Dolemite (1975) – directed by D’Urville Martin
Rudy Ray Moore stars in this legendary classic and pillar of the ‘blaxploitation’ genre. Sent to prison on a frame-up by some crooked cops and his arch rival, the notorious Willy Green, Dolemite is offered an early release if he can bring down Green and the politicians on his payroll who are terrorizing the city. Dolemite, Queen Bee and their beautiful All-Girl Army of Kung-Fu Killers take on the mob in this cult film favorite described by the New York Times as “The Citizen Kane of kung-fu pimpin’ movies.”

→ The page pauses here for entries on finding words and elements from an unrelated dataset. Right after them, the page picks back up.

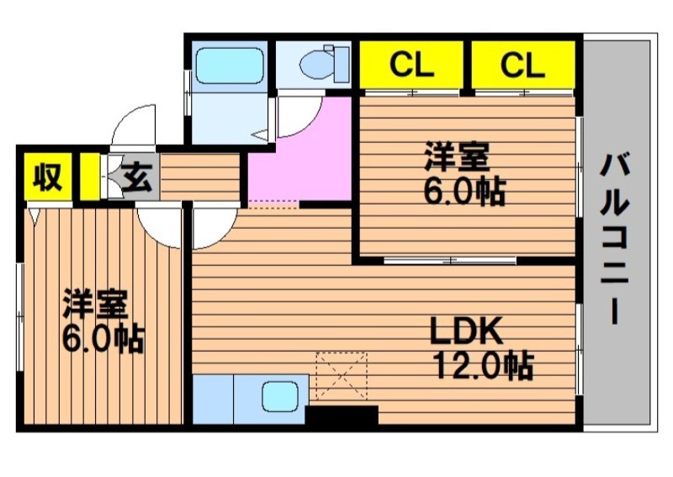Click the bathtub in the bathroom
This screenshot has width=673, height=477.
coord(230,66)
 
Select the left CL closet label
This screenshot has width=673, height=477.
coord(411,65)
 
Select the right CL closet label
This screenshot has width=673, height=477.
coord(522,65)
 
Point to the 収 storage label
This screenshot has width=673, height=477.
coord(48,177)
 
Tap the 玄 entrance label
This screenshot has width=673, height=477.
coord(138,178)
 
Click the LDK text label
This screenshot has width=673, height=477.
coord(467,331)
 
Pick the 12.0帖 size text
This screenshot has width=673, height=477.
coord(485,366)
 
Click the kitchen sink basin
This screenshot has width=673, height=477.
coord(280,396)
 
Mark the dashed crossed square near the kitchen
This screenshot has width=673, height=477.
coord(342,377)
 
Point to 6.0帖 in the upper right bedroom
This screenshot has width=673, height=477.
coord(465,191)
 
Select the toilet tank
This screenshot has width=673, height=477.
coord(342,65)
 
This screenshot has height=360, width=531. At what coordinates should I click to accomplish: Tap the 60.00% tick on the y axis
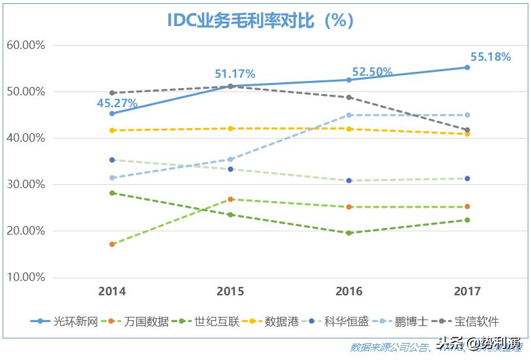point(26,45)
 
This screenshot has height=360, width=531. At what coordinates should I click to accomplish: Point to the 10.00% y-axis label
point(26,277)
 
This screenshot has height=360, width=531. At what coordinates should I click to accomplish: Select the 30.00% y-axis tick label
point(26,184)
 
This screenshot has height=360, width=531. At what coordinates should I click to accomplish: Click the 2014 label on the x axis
point(112,291)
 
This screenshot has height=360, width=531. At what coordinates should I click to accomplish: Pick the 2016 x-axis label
point(349,291)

Personal Problems (1980) – directed by Bill Gunn
This entirely African American-conceived and produced ensemble drama is the result of a collaboration of a pair of pioneering Black artists: writer Ishmael Reed and filmmaker Bill Gunn, who wrote and directed the underground classic Ganja & Hess and wrote the screenplay for Hal Ashby’s The Landlord. Originally intended to air on public television in 1980, it went unseen for many years; the original tapes have been carefully restored and the film is now available in its full-length version.

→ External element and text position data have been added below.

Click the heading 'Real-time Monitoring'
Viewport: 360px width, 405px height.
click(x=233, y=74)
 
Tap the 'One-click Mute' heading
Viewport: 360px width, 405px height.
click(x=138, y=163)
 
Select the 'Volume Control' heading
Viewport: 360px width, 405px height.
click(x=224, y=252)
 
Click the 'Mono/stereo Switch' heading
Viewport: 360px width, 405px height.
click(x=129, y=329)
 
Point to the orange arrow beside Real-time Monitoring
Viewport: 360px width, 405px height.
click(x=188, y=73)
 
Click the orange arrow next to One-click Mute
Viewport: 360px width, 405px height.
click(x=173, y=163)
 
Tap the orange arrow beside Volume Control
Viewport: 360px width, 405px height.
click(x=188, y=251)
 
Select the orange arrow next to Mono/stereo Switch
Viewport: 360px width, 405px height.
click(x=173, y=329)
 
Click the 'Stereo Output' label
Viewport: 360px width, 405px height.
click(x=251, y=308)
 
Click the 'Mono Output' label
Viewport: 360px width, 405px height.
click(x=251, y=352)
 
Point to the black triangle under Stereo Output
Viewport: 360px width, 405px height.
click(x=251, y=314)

Killer of Sheep (1978) – directed by Charles Burnett
A longstanding director of ingenuity, heart and meticulous detail, Charles Burnett has earned his reputation as “one of America’s very best filmmakers” from The Chicago Tribune. Focusing on everyday life in Black communities rarely featured in American cinema, Burnett’s films combine lyrical storytelling with a starkly neorealist, documentary-style approach most famously seen in Killer of Sheep, the chronicle of a slaughterhouse employee’s daily struggles and the emotional baggage he carries home. Burnett once said of the film, “[Stan’s] real problems lie within the family, trying to make that work and be a human being. You don’t necessarily win battles; you survive.”
Zora Neale Hurston: Jump at the Sun (2008) – directed by Sam Pollard
Zora Neale Hurston, path-breaking novelist, pioneering anthropologist and one of the first black women to enter the American literary canon (Their Eyes Were Watching God), established the African American vernacular as one of the most vital, inventive voices in American literature. This definitive film biography, eighteen years in the making, portrays Zora in all her complexity: gifted, flamboyant, and controversial but always fiercely original.
Moonlight (2016) – directed by Barry Jenkins
Oscar-winner for Best Picture, Moonlight is a moving and transcendent look at three defining chapters in the life of Chiron, a young man growing up in Miami. His epic journey to adulthood, as a shy outsider dealing with difficult circumstances, is guided by support, empathy and love from the most unexpected places.